| Work request |
Could every line of the data be copied out once more, exactly?

| Records for processing |
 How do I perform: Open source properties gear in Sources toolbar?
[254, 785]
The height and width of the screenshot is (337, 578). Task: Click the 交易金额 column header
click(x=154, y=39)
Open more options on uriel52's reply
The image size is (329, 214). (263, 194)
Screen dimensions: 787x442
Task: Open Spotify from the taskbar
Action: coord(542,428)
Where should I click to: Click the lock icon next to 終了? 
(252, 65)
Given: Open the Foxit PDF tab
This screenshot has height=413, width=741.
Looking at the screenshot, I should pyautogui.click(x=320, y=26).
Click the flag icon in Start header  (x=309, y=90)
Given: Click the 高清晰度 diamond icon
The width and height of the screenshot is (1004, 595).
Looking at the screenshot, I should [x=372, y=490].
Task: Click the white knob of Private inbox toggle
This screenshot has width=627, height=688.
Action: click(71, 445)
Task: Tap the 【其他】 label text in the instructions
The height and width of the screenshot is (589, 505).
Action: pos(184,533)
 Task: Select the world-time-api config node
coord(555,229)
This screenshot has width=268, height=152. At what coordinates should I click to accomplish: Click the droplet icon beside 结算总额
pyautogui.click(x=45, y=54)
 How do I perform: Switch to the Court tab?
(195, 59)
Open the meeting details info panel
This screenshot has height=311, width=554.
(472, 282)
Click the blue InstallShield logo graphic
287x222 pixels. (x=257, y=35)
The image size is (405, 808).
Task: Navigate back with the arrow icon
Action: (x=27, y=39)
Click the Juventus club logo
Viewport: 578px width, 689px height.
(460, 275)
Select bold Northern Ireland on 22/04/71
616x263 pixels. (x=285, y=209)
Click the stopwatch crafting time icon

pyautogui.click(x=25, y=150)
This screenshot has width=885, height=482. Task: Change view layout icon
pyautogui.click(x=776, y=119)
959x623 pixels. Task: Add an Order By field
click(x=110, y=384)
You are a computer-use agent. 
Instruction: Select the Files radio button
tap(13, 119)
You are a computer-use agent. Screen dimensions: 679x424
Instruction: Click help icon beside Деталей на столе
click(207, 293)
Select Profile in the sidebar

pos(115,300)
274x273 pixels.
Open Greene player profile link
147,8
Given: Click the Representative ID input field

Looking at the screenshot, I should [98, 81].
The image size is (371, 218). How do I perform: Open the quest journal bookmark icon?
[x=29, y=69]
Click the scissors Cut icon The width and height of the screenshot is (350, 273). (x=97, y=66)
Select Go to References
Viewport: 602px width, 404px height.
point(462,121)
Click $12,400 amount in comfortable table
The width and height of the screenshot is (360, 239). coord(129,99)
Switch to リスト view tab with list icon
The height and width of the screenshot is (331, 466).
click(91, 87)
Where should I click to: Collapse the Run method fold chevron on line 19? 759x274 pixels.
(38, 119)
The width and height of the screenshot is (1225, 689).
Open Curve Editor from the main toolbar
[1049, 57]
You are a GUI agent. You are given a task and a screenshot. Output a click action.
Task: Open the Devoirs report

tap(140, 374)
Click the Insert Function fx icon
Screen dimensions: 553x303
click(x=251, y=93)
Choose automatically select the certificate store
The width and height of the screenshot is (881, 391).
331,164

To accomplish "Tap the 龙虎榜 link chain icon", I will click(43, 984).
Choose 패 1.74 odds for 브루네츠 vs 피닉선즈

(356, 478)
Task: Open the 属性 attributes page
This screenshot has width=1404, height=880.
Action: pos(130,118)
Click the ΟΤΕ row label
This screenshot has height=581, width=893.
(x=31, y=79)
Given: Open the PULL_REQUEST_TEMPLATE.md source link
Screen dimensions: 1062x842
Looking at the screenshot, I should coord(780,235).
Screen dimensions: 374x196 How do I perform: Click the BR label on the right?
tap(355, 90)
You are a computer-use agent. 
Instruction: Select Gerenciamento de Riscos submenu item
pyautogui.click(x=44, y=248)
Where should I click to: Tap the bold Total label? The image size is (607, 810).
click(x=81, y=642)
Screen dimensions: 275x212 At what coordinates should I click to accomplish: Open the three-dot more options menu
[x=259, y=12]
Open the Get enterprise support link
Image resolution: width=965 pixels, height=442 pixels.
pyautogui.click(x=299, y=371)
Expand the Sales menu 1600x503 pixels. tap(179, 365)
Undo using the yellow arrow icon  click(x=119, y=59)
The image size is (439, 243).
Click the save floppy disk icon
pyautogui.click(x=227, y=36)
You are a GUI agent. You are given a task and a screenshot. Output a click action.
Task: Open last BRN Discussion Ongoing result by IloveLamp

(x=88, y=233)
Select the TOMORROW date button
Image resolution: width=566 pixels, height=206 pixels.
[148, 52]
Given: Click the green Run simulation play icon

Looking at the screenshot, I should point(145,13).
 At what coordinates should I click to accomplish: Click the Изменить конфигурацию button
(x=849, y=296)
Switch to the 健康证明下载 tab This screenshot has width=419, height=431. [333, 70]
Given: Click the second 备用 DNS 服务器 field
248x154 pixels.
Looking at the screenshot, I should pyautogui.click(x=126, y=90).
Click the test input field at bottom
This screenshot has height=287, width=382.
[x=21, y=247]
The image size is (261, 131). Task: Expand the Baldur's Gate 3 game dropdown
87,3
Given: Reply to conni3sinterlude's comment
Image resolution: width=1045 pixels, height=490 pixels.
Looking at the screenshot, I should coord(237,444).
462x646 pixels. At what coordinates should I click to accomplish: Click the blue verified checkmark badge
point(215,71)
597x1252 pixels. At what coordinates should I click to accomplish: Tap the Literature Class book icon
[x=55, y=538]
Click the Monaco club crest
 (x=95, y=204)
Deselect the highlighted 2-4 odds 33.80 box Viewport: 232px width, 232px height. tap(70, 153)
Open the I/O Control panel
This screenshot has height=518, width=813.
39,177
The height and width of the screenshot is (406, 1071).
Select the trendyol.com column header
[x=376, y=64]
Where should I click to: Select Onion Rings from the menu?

| Exercise output |
 How do I perform: Open source properties gear in Sources toolbar?
[254, 785]
The height and width of the screenshot is (337, 578). Task: Click the 交易金额 column header
click(x=154, y=39)
Open more options on uriel52's reply
The image size is (329, 214). (263, 194)
Screen dimensions: 787x442
Task: Open Spotify from the taskbar
Action: coord(542,428)
Where should I click to: Click the lock icon next to 終了? 
(252, 65)
Given: Open the Foxit PDF tab
This screenshot has height=413, width=741.
Looking at the screenshot, I should pyautogui.click(x=320, y=26).
Click the flag icon in Start header  (x=309, y=90)
Given: Click the 高清晰度 diamond icon
The width and height of the screenshot is (1004, 595).
Looking at the screenshot, I should [x=372, y=490].
Task: Click the white knob of Private inbox toggle
This screenshot has width=627, height=688.
Action: click(71, 445)
Task: Tap the 【其他】 label text in the instructions
The height and width of the screenshot is (589, 505).
Action: pos(184,533)
 Task: Select the world-time-api config node
coord(555,229)
This screenshot has width=268, height=152. At what coordinates should I click to accomplish: Click the droplet icon beside 结算总额
pyautogui.click(x=45, y=54)
 How do I perform: Switch to the Court tab?
(195, 59)
Open the meeting details info panel
This screenshot has height=311, width=554.
(472, 282)
Click the blue InstallShield logo graphic
287x222 pixels. (x=257, y=35)
The image size is (405, 808).
Task: Navigate back with the arrow icon
Action: (x=27, y=39)
Click the Juventus club logo
Viewport: 578px width, 689px height.
(460, 275)
Select bold Northern Ireland on 22/04/71
616x263 pixels. (x=285, y=209)
Click the stopwatch crafting time icon

pyautogui.click(x=25, y=150)
This screenshot has width=885, height=482. Task: Change view layout icon
pyautogui.click(x=776, y=119)
959x623 pixels. Task: Add an Order By field
click(x=110, y=384)
You are a computer-use agent. 
Instruction: Select the Files radio button
tap(13, 119)
You are a computer-use agent. Screen dimensions: 679x424
Instruction: Click help icon beside Деталей на столе
click(207, 293)
Select Profile in the sidebar

pos(115,300)
274x273 pixels.
Open Greene player profile link
147,8
Given: Click the Representative ID input field

Looking at the screenshot, I should [98, 81].
The image size is (371, 218). How do I perform: Open the quest journal bookmark icon?
[x=29, y=69]
Click the scissors Cut icon The width and height of the screenshot is (350, 273). (x=97, y=66)
Select Go to References
Viewport: 602px width, 404px height.
point(462,121)
Click $12,400 amount in comfortable table
The width and height of the screenshot is (360, 239). coord(129,99)
Switch to リスト view tab with list icon
The height and width of the screenshot is (331, 466).
click(91, 87)
Where should I click to: Collapse the Run method fold chevron on line 19? 759x274 pixels.
(38, 119)
The width and height of the screenshot is (1225, 689).
Open Curve Editor from the main toolbar
[1049, 57]
You are a GUI agent. You are given a task and a screenshot. Output a click action.
Task: Open the Devoirs report

tap(140, 374)
Click the Insert Function fx icon
Screen dimensions: 553x303
click(x=251, y=93)
Choose automatically select the certificate store
The width and height of the screenshot is (881, 391).
331,164

To accomplish "Tap the 龙虎榜 link chain icon", I will click(43, 984).
Choose 패 1.74 odds for 브루네츠 vs 피닉선즈

(356, 478)
Task: Open the 属性 attributes page
This screenshot has width=1404, height=880.
Action: pos(130,118)
Click the ΟΤΕ row label
This screenshot has height=581, width=893.
(x=31, y=79)
Given: Open the PULL_REQUEST_TEMPLATE.md source link
Screen dimensions: 1062x842
Looking at the screenshot, I should coord(780,235).
Screen dimensions: 374x196 How do I perform: Click the BR label on the right?
tap(355, 90)
You are a computer-use agent. 
Instruction: Select Gerenciamento de Riscos submenu item
pyautogui.click(x=44, y=248)
Where should I click to: Tap the bold Total label? The image size is (607, 810).
click(x=81, y=642)
Screen dimensions: 275x212 At what coordinates should I click to accomplish: Open the three-dot more options menu
[x=259, y=12]
Open the Get enterprise support link
Image resolution: width=965 pixels, height=442 pixels.
pyautogui.click(x=299, y=371)
Expand the Sales menu 1600x503 pixels. tap(179, 365)
Undo using the yellow arrow icon  click(x=119, y=59)
The image size is (439, 243).
Click the save floppy disk icon
pyautogui.click(x=227, y=36)
You are a GUI agent. You are given a task and a screenshot. Output a click action.
Task: Open last BRN Discussion Ongoing result by IloveLamp

(x=88, y=233)
Select the TOMORROW date button
Image resolution: width=566 pixels, height=206 pixels.
[148, 52]
Given: Click the green Run simulation play icon

Looking at the screenshot, I should point(145,13).
 At what coordinates should I click to accomplish: Click the Изменить конфигурацию button
(x=849, y=296)
Switch to the 健康证明下载 tab This screenshot has width=419, height=431. [333, 70]
Given: Click the second 备用 DNS 服务器 field
248x154 pixels.
Looking at the screenshot, I should pyautogui.click(x=126, y=90).
Click the test input field at bottom
This screenshot has height=287, width=382.
[x=21, y=247]
The image size is (261, 131). Task: Expand the Baldur's Gate 3 game dropdown
87,3
Given: Reply to conni3sinterlude's comment
Image resolution: width=1045 pixels, height=490 pixels.
Looking at the screenshot, I should coord(237,444).
462x646 pixels. At what coordinates should I click to accomplish: Click the blue verified checkmark badge
point(215,71)
597x1252 pixels. At what coordinates should I click to accomplish: Tap the Literature Class book icon
[x=55, y=538]
Click the Monaco club crest
 (x=95, y=204)
Deselect the highlighted 2-4 odds 33.80 box Viewport: 232px width, 232px height. tap(70, 153)
Open the I/O Control panel
This screenshot has height=518, width=813.
39,177
The height and width of the screenshot is (406, 1071).
Select the trendyol.com column header
[x=376, y=64]
Where should I click to: Select Onion Rings from the menu?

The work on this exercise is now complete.